NAND Flash memory devices typically require associated error correction code (ECC) systems to provide data integrity given the frequency of bad blocks. Flash memory controllers typically include an error correction code (ECC) encoder 10E capability that can be enabled when required. With ECC enabled a programming operation includes the generation of a set of redundant parity or check bits that are calculated using the data bytes to be stored in the sector or block. The ECC bits are written to the memory along with the corresponding data. When the data is read back, the ECC bits are also read, and the ECC Decoder 10D system uses the ECC bits for error detection and correction within the system's limitations. The number of errors that can be corrected depends on the design. When writing data and ECC information to a page, the ECC information can be written as a contiguous set of bytes that is, in effect, appended to the data, it is also possible to interleave data and ECC information. The ECC check bits are calculated from a predetermined unit of data, which does not necessarily correspond to the page size. Thus the ECC unit is sometimes called a sector to distinguish it from a page.
ECC engines (encoders and decoders) can be embedded in the controller chip hardware or ECC can be provided externally by hardware or software. A NAND Flash controller can implement on-the-fly correction by using a buffer to store data while the ECC decoder performs the computations needed for the correction. The ECC algorithms that are often mentioned for use with Flash memory are Hamming codes, Reed-Solomon codes and BCH codes. Bose-Chaudhuri-Hocquenghem (BCH) codes, which are a type of cyclic error-correcting codes that use finite fields, are the subject of the present application. BCH codes are advantageous in that they allow an arbitrary level of error correction and are relatively efficient in the number of gates required in a hardware implementation.
A multi-bit error correction based on a BCH code for a memory is described in US patent application 20120311399 by Yufei Li, et al., published Jun. 12, 2012. The error correction process includes repeatedly shifting the BCH code and, at the same time, determining whether the number of errors decreases.
In US patent application 2011/0185265 by Cherukari, published Jul. 28, 2011, agile encoder for encoding a linear cyclic code such as a BCH code. The generator polynomial for the BCH code is provided in the factored form. The number of factored polynomials (minimal polynomials) chosen by the system determines the strength of the BCH code. The strength can vary from a weak code to a strong code in unit increments without a penalty on storage requirements for storing the factored polynomials.
U.S. Pat. No. 6,519,738 to J. Derby (Feb. 11, 2003) describes a cyclic redundancy code (CRC) computation based on state-variable transformation. The method computes a CRC of a communication data stream taking a number of bits M at a time to achieve a throughput equaling M times that of a bit-at-a-time CRC computation operating at a same circuit clock speed. The method includes (i) representing a frame of the data stream to be protected as a polynomial input sequence; (ii) determining one or more matrices and vectors relating the polynomial input sequence to a state vector; and (iii) applying a linear transform matrix for the polynomial input sequence to obtain a transformed version of the state vector.
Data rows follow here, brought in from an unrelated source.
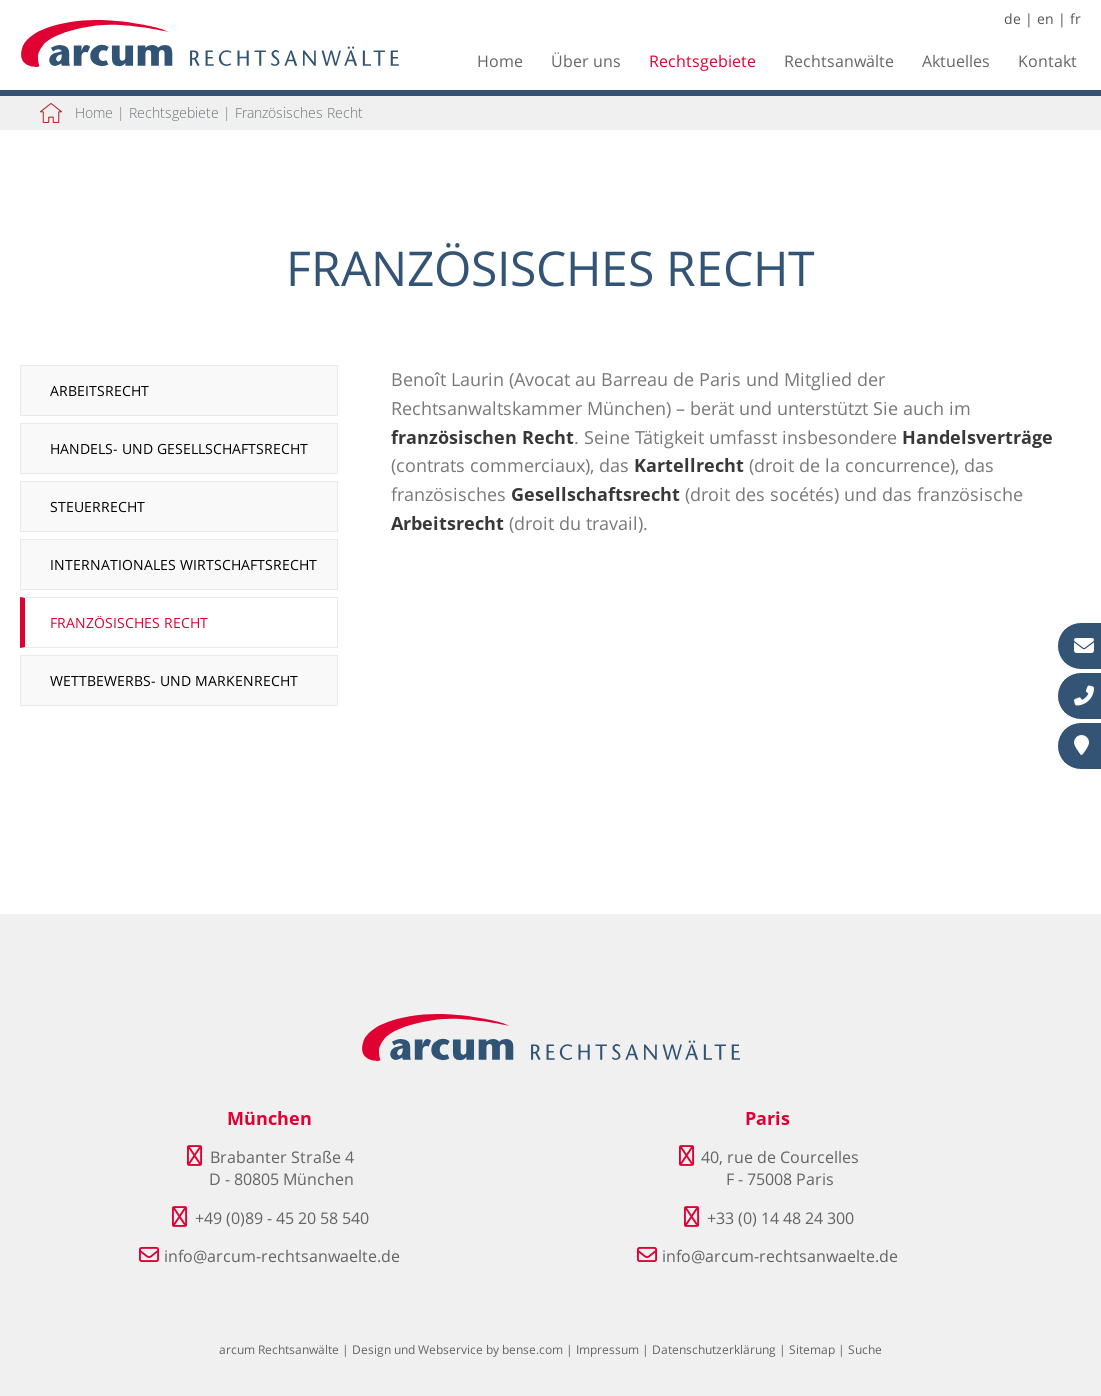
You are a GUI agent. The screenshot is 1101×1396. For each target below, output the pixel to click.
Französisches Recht (299, 112)
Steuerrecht (97, 506)
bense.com (532, 1349)
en (1045, 18)
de (1012, 18)
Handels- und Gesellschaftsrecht (179, 448)
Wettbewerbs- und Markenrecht (174, 680)
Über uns (586, 61)
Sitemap (812, 1349)
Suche (865, 1349)
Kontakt (1047, 61)
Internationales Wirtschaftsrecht (183, 564)
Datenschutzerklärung (714, 1349)
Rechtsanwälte (839, 61)
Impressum (607, 1349)
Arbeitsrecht (99, 390)
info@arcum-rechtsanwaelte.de (282, 1256)
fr (1075, 18)
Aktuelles (956, 61)
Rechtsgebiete (702, 61)
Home (500, 61)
U.S. Pat. No. 7,539,918 to Keshab Parhi (May 26, 2009) also describes a method for generating cyclic codes for error control in digital communications.
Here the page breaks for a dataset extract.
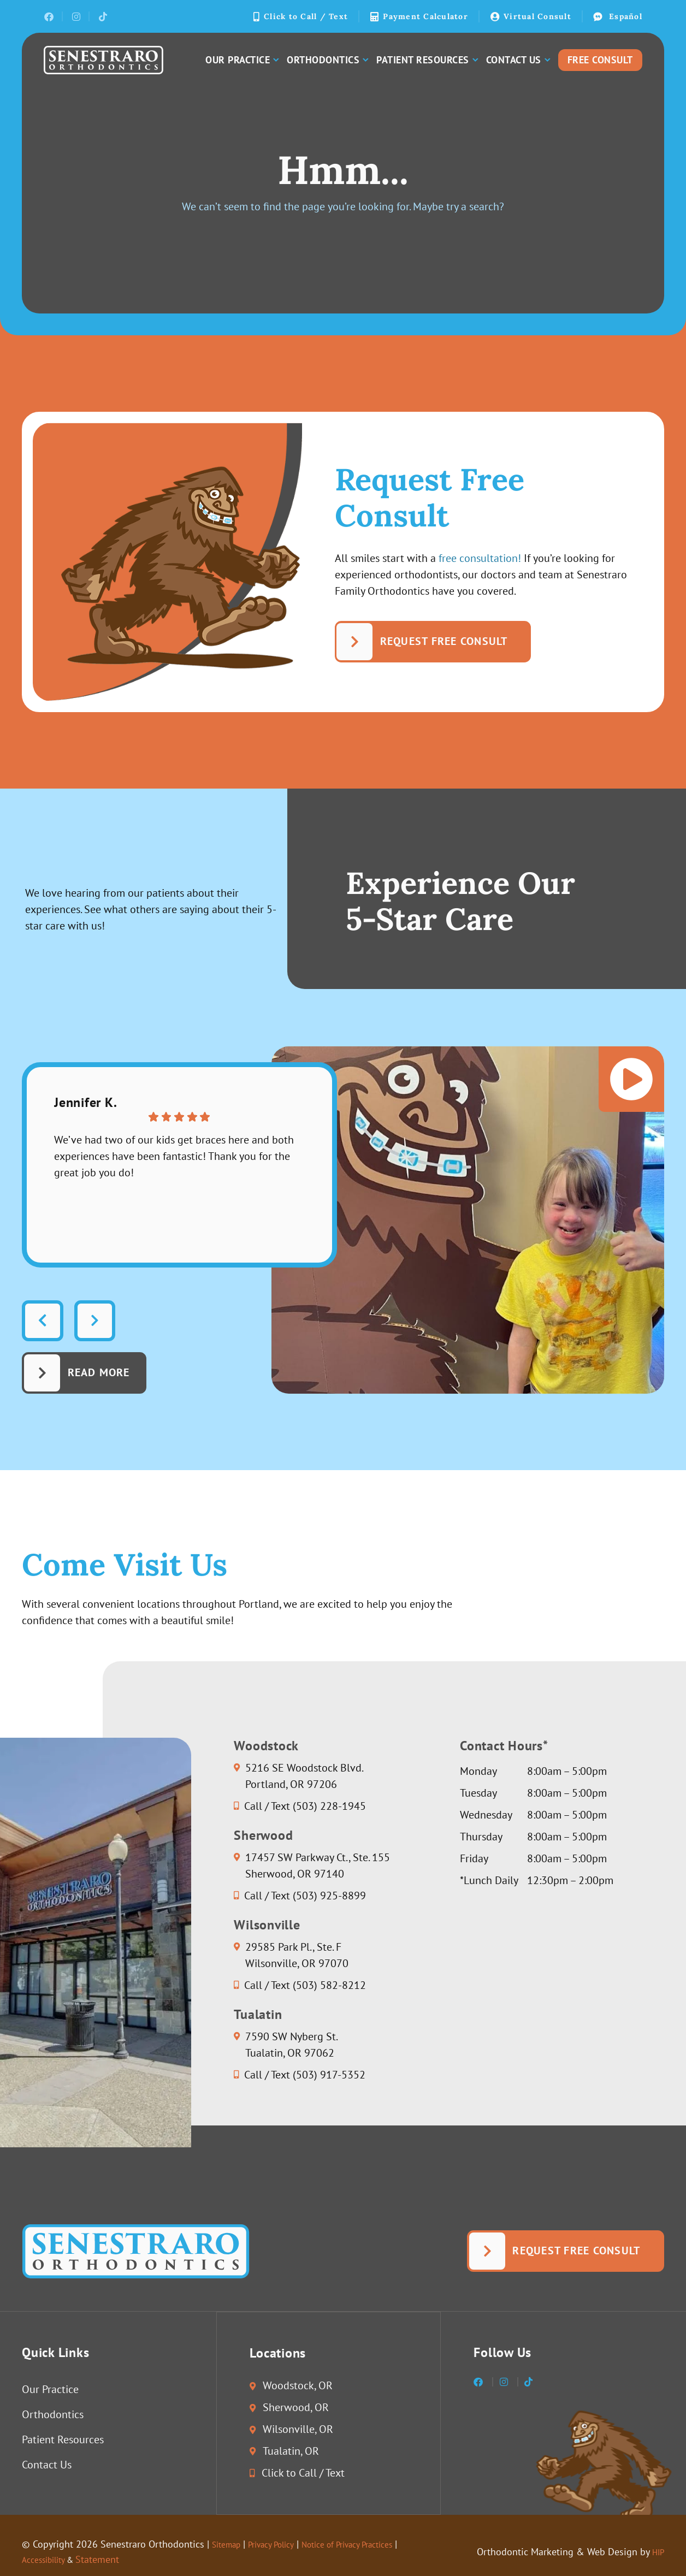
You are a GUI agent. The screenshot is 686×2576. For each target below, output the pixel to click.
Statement (109, 2559)
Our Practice (242, 60)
U.S. Pat. No. 8,286,059 to C. Huang, Oct. 9, 2012, describes a word-serial cyclic code encoder. The cyclic code encoder adds input words to output register words, generating a feedback word, which can be supplied through a feedback loop that selectively transmits feedback words through weight arrays and intra-register adders, to the input of word registers. A controller can operate the cyclic code encoder in either an input mode or an output mode during which feedback words can be sequentially transmitted on the feedback loop and the states of the word registers can be updated and the final states of the word registers can be sequentially shifted out of the output word register as parity words, respectively.
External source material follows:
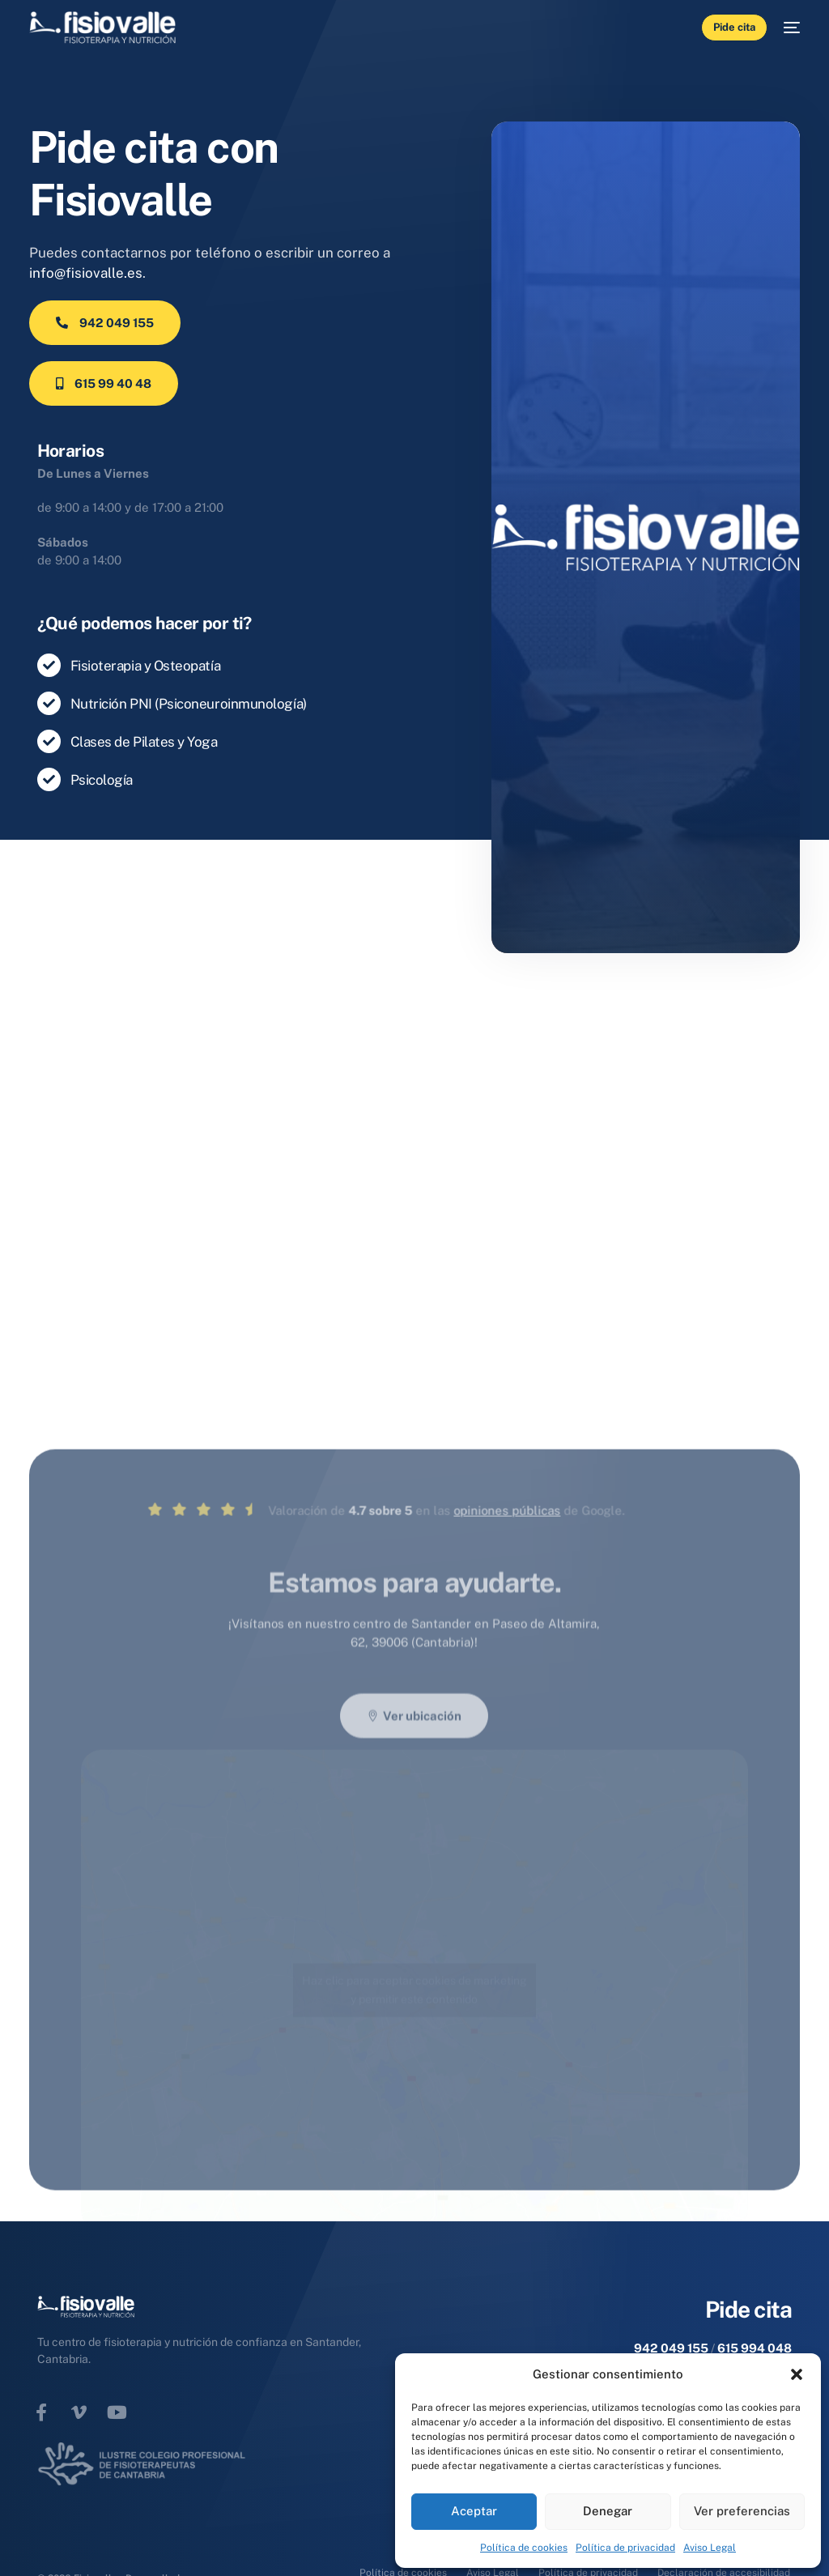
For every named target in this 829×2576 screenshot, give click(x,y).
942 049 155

Linear feedback shift registers (LFSR) are used in the cyclic redundancy check (CRC) operations and BCH encoders. Manohar Ayinala, et al. have discussed unfolding techniques for implementing parallel linear feedback shift register (LFSR) architectures. (Manohar Ayinala, et al., High-Speed Parallel Architectures for Linear Feedback Shift Registers; IEEE TRANSACTIONS ON SIGNAL PROCESSING, VOL. 59, NO. 9, SEPTEMBER 2011, pp. 4459-4469.)
Recent FLASH memory applications require an ECC encoder that cannot be implemented by a standard bit-serial Linear Feedback Shift Register (LFSR). The prior art attempts to solve these two problems by ‘LFSR-Unfolding’ and Chinese-Remainder-Theorem (CRT), where LFSR-unfolding solves the multiple bit throughput problem and CRT addresses the long ‘fan-out’ problem that limits the frequency at which the encoder can be used. There is a need to provide one solution that solves both problems.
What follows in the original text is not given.